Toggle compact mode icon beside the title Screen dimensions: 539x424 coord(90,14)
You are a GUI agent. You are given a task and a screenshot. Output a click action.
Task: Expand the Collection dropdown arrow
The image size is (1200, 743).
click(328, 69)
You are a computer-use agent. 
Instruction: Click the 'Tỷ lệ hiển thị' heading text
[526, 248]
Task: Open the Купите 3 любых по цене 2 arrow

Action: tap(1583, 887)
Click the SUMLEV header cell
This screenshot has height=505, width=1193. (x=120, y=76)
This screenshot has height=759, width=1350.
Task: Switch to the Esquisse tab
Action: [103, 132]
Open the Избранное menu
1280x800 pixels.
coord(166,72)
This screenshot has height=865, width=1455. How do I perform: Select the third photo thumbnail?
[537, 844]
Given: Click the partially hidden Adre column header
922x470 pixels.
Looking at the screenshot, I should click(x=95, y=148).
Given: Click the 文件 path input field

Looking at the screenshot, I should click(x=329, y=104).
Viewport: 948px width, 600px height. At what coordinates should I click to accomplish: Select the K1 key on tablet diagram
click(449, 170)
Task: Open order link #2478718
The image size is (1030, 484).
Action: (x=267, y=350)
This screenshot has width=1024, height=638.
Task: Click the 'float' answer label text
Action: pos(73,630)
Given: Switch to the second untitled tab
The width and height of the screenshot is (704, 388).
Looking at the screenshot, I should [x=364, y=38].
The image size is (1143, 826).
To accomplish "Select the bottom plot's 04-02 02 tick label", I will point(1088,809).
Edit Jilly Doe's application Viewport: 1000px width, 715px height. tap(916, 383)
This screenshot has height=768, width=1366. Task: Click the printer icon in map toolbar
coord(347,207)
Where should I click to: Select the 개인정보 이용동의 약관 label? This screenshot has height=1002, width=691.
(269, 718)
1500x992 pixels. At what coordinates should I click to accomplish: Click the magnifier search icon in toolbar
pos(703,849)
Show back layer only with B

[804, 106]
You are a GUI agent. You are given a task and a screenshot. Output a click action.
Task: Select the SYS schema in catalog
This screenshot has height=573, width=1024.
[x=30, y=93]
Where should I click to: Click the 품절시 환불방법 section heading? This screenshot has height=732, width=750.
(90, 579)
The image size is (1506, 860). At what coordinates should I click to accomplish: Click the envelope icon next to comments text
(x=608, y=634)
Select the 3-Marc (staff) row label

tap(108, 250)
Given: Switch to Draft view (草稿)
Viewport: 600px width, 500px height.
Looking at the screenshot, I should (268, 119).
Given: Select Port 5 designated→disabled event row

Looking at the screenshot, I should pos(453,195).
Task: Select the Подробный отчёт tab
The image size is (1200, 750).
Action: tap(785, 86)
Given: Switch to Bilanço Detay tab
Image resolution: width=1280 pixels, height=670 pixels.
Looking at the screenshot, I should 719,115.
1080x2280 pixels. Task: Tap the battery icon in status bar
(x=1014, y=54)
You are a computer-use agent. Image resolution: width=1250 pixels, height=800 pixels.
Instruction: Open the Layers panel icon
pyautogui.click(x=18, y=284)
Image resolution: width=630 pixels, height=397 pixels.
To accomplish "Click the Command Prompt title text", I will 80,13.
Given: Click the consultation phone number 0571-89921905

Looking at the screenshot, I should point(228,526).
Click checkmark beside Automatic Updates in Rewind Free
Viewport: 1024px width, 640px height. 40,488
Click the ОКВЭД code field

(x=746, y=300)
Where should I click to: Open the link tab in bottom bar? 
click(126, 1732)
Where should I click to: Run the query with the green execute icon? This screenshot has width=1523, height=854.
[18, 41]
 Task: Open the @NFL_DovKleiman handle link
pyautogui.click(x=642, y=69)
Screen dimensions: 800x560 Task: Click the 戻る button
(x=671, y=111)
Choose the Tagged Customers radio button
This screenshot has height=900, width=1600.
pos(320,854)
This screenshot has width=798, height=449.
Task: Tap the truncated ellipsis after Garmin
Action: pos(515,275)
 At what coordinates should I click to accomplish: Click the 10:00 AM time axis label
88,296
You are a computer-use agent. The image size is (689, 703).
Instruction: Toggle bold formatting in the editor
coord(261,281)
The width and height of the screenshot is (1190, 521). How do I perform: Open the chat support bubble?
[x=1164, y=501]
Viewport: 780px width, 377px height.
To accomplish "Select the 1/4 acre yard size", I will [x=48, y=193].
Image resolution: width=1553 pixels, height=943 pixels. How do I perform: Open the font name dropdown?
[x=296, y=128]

--*--

Try it => Would you copy each line of the data exactly as it appears above?

Solution to this task =>
Toggle compact mode icon beside the title Screen dimensions: 539x424 coord(90,14)
You are a GUI agent. You are given a task and a screenshot. Output a click action.
Task: Expand the Collection dropdown arrow
The image size is (1200, 743).
click(328, 69)
You are a computer-use agent. 
Instruction: Click the 'Tỷ lệ hiển thị' heading text
[526, 248]
Task: Open the Купите 3 любых по цене 2 arrow

Action: tap(1583, 887)
Click the SUMLEV header cell
This screenshot has height=505, width=1193. (x=120, y=76)
This screenshot has height=759, width=1350.
Task: Switch to the Esquisse tab
Action: [103, 132]
Open the Избранное menu
1280x800 pixels.
coord(166,72)
This screenshot has height=865, width=1455. How do I perform: Select the third photo thumbnail?
[537, 844]
Given: Click the partially hidden Adre column header
922x470 pixels.
Looking at the screenshot, I should click(x=95, y=148).
Given: Click the 文件 path input field

Looking at the screenshot, I should click(x=329, y=104).
Viewport: 948px width, 600px height. At what coordinates should I click to accomplish: Select the K1 key on tablet diagram
click(449, 170)
Task: Open order link #2478718
The image size is (1030, 484).
Action: (x=267, y=350)
This screenshot has width=1024, height=638.
Task: Click the 'float' answer label text
Action: pos(73,630)
Given: Switch to the second untitled tab
The width and height of the screenshot is (704, 388).
Looking at the screenshot, I should [x=364, y=38].
The image size is (1143, 826).
To accomplish "Select the bottom plot's 04-02 02 tick label", I will point(1088,809).
Edit Jilly Doe's application Viewport: 1000px width, 715px height. tap(916, 383)
This screenshot has height=768, width=1366. Task: Click the printer icon in map toolbar
coord(347,207)
Where should I click to: Select the 개인정보 이용동의 약관 label? This screenshot has height=1002, width=691.
(269, 718)
1500x992 pixels. At what coordinates should I click to accomplish: Click the magnifier search icon in toolbar
pos(703,849)
Show back layer only with B

[804, 106]
You are a GUI agent. You are given a task and a screenshot. Output a click action.
Task: Select the SYS schema in catalog
This screenshot has height=573, width=1024.
[x=30, y=93]
Where should I click to: Click the 품절시 환불방법 section heading? This screenshot has height=732, width=750.
(90, 579)
The image size is (1506, 860). At what coordinates should I click to accomplish: Click the envelope icon next to comments text
(x=608, y=634)
Select the 3-Marc (staff) row label

tap(108, 250)
Given: Switch to Draft view (草稿)
Viewport: 600px width, 500px height.
Looking at the screenshot, I should (268, 119).
Given: Select Port 5 designated→disabled event row

Looking at the screenshot, I should pos(453,195).
Task: Select the Подробный отчёт tab
The image size is (1200, 750).
Action: tap(785, 86)
Given: Switch to Bilanço Detay tab
Image resolution: width=1280 pixels, height=670 pixels.
Looking at the screenshot, I should 719,115.
1080x2280 pixels. Task: Tap the battery icon in status bar
(x=1014, y=54)
You are a computer-use agent. Image resolution: width=1250 pixels, height=800 pixels.
Instruction: Open the Layers panel icon
pyautogui.click(x=18, y=284)
Image resolution: width=630 pixels, height=397 pixels.
To accomplish "Click the Command Prompt title text", I will 80,13.
Given: Click the consultation phone number 0571-89921905

Looking at the screenshot, I should point(228,526).
Click checkmark beside Automatic Updates in Rewind Free
Viewport: 1024px width, 640px height. 40,488
Click the ОКВЭД code field

(x=746, y=300)
Where should I click to: Open the link tab in bottom bar? 
click(126, 1732)
Where should I click to: Run the query with the green execute icon? This screenshot has width=1523, height=854.
[18, 41]
 Task: Open the @NFL_DovKleiman handle link
pyautogui.click(x=642, y=69)
Screen dimensions: 800x560 Task: Click the 戻る button
(x=671, y=111)
Choose the Tagged Customers radio button
This screenshot has height=900, width=1600.
pos(320,854)
This screenshot has width=798, height=449.
Task: Tap the truncated ellipsis after Garmin
Action: pos(515,275)
 At what coordinates should I click to accomplish: Click the 10:00 AM time axis label
88,296
You are a computer-use agent. The image size is (689, 703).
Instruction: Toggle bold formatting in the editor
coord(261,281)
The width and height of the screenshot is (1190, 521). How do I perform: Open the chat support bubble?
[x=1164, y=501]
Viewport: 780px width, 377px height.
To accomplish "Select the 1/4 acre yard size", I will [x=48, y=193].
Image resolution: width=1553 pixels, height=943 pixels. How do I perform: Open the font name dropdown?
[x=296, y=128]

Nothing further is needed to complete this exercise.